The Schoonovers, like the Campbells, once thought addiction a moral failing. But they now understood it as a physical addiction, a disease. They, too, had thought rehabilitation would fix their son. Now they saw relapse was all but inevitable, and that something like two years of treatment and abstinence, followed by a lifetime of 12-step meetings, were needed for recovery.

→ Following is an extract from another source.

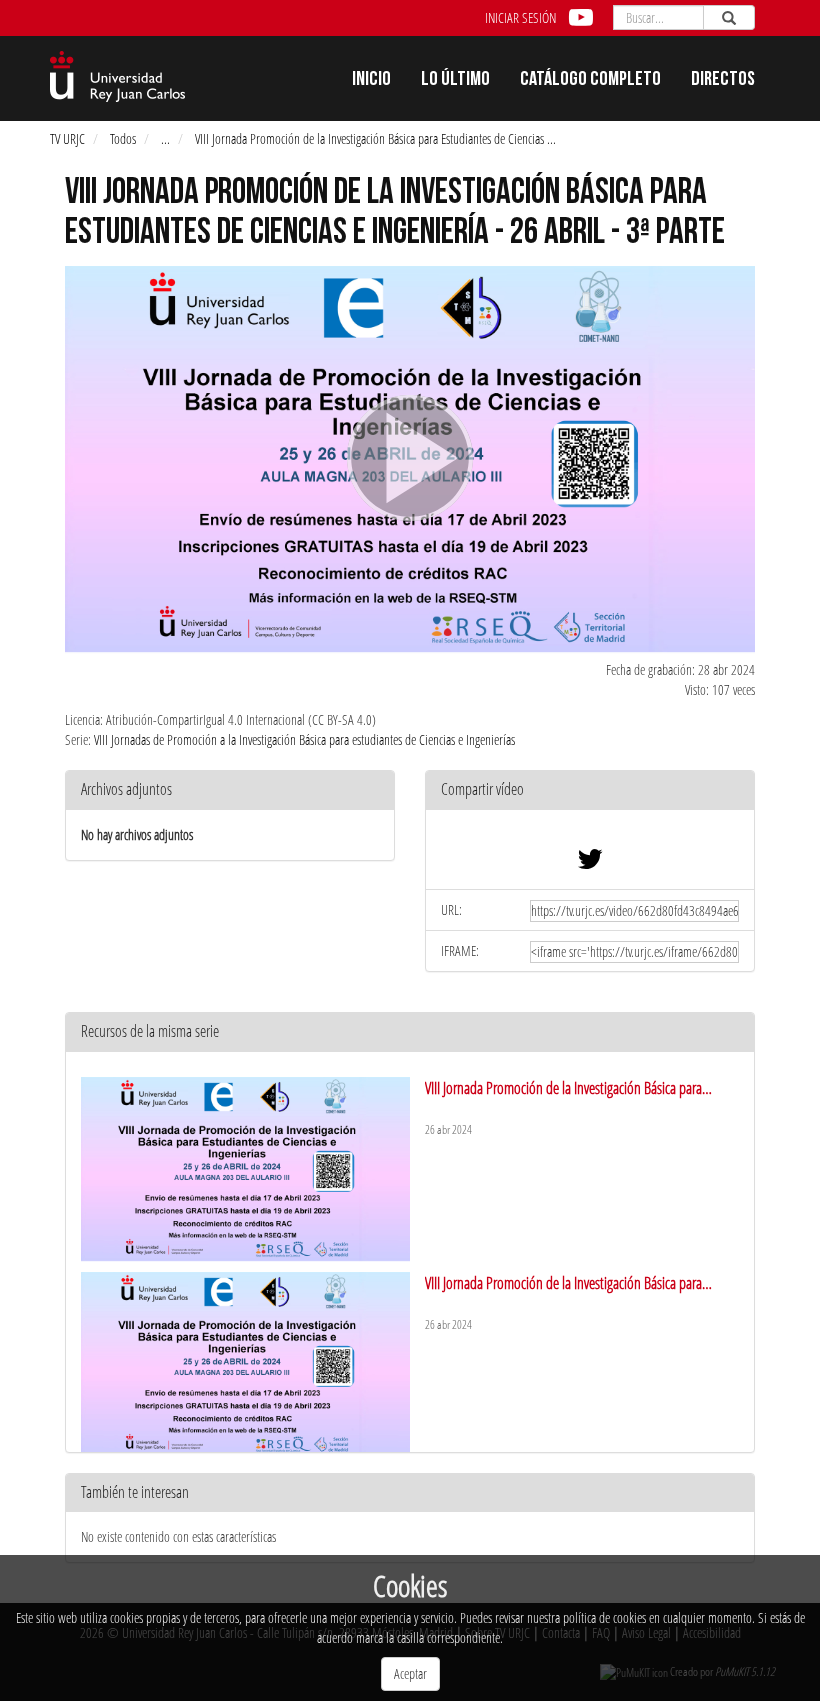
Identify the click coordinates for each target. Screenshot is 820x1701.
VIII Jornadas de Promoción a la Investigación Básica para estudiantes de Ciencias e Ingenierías (304, 739)
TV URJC (67, 138)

After kicking opiates, “it takes two years for your dopamine receptors to start working naturally,” Paul said. “Nobody told us that. We thought he was fixed because he was coming out of rehab. Kids aren’t fixed. It takes years of clean living to the point where they may — they may — have a chance. This is a lifelong battle. Had we known, we would never have let Matt alone those first few vulnerable days after rehab. We let him go alone that afternoon to Narcotics Anonymous his first day out of rehab. He had his new clothes on. He looked good. He was then going to play golf with his friend. Instead of making a right turn to go to the meeting, he made a left turn and he’s buying drugs and dying.

“When you start into drugs, your emotional development gets stunted. Matt was 21, but he was at the maturity level of middle-teen years. Drugs take away that ability to act emotionally mature. The drug becomes your god.”

The Schoonovers choose to channel their grief into getting the word out. Too many parents were as lost as they’d been.

So Paul called Wayne Campbell and Tyler’s Light, hoping to use Matt’s story to sound the alarm and prepare parents for what awaited them.

“There was so much evil in all of this,” said Ellen Schoonover. “We will turn that into something good. We can embrace it and find meaning from Matt’s death.”